WORK REQUIRED: If a line in the records below contains the word "photo", copy it out.

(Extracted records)
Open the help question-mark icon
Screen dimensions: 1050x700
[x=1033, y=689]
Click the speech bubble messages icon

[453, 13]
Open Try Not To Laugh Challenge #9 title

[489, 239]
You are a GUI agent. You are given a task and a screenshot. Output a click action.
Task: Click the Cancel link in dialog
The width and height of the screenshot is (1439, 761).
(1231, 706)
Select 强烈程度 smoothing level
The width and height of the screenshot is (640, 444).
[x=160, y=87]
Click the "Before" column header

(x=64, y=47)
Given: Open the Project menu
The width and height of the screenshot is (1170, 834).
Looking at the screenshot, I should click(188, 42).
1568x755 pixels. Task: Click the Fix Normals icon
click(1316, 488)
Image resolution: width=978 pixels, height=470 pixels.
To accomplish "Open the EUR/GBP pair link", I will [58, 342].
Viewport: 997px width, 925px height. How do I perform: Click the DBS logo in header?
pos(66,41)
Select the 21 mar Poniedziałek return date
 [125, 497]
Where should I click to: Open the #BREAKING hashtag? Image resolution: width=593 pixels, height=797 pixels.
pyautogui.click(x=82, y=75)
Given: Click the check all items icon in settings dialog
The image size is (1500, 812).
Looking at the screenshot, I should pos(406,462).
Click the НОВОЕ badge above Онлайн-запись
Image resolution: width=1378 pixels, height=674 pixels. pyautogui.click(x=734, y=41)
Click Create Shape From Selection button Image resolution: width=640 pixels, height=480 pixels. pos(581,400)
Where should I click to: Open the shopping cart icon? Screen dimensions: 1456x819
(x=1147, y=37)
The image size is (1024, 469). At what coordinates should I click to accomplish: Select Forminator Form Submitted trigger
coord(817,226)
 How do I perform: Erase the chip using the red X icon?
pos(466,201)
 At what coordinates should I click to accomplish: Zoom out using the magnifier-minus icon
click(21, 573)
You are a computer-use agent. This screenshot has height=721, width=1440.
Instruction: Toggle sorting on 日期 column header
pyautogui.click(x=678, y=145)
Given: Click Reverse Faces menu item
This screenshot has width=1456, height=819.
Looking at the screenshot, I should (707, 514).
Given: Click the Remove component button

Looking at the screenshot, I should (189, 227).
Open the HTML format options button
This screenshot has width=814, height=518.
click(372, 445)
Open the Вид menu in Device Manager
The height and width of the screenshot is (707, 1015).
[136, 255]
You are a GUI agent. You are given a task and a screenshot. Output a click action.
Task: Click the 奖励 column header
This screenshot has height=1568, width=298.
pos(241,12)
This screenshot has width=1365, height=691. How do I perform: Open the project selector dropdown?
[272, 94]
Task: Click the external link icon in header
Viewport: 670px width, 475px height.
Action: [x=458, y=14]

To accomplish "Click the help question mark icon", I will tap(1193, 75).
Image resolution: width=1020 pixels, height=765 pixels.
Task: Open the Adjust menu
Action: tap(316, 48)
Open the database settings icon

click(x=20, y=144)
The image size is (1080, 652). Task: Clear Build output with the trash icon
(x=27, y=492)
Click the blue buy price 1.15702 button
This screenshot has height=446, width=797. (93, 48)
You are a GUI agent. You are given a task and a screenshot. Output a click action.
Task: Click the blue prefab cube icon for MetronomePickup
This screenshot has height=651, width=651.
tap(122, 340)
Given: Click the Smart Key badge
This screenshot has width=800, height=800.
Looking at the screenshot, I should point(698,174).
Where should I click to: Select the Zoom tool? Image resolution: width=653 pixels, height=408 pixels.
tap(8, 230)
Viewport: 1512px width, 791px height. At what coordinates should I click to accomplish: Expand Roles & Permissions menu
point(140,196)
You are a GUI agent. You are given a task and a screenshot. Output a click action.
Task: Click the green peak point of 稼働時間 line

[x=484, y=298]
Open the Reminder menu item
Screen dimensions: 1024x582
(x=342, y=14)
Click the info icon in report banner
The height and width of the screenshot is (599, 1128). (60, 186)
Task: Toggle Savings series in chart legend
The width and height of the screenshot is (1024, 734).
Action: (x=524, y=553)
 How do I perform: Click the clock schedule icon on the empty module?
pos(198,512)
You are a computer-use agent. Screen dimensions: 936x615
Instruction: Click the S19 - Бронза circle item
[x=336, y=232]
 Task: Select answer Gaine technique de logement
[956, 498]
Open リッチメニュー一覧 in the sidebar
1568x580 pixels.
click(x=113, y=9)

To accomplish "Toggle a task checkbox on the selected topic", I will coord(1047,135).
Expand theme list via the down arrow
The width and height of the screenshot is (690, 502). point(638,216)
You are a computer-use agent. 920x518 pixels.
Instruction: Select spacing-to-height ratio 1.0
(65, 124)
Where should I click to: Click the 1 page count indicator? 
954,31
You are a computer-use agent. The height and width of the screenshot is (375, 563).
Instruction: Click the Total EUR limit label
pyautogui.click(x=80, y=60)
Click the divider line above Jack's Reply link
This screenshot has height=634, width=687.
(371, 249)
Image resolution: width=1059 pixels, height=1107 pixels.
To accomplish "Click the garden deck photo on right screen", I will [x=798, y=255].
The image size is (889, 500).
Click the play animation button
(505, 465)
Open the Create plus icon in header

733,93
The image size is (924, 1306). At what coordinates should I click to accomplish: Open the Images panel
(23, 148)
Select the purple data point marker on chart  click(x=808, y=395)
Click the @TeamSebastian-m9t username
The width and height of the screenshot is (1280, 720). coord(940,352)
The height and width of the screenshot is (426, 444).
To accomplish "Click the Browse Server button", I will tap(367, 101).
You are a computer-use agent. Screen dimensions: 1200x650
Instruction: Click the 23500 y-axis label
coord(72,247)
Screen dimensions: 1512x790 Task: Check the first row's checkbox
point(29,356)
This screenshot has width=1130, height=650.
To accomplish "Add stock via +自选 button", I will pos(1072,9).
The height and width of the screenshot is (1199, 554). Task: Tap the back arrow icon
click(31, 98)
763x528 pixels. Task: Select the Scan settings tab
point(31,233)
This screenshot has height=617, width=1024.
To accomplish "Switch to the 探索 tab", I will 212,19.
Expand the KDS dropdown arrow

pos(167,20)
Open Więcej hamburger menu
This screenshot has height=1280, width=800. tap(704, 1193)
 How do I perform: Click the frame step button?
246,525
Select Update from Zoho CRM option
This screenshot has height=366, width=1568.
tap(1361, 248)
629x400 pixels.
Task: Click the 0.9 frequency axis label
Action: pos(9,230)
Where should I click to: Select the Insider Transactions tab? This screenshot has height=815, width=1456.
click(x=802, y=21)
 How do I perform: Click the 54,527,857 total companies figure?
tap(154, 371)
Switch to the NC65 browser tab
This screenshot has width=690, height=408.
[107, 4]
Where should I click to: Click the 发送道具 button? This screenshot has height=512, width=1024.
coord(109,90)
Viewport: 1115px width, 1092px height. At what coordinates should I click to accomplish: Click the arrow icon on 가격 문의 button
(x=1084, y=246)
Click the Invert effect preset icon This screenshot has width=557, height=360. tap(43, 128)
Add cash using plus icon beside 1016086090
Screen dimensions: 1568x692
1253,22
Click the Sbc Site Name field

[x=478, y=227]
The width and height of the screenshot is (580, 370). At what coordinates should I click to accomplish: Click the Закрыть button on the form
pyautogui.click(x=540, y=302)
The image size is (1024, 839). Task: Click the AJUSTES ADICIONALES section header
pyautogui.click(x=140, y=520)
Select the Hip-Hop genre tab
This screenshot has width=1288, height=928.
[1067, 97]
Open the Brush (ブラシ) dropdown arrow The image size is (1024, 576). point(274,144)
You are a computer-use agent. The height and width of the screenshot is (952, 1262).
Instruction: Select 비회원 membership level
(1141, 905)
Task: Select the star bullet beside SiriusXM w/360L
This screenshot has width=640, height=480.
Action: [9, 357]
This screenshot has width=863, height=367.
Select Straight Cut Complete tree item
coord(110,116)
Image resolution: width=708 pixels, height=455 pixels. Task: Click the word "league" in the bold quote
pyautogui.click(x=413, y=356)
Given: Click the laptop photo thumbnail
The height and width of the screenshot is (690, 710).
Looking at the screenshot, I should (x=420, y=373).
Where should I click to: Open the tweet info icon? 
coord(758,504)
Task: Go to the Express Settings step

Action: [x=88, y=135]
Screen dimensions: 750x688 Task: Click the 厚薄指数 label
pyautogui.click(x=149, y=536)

YOUR SOLUTION:
To accomplish "Click the garden deck photo on right screen", I will [x=798, y=255].
Given: Click the laptop photo thumbnail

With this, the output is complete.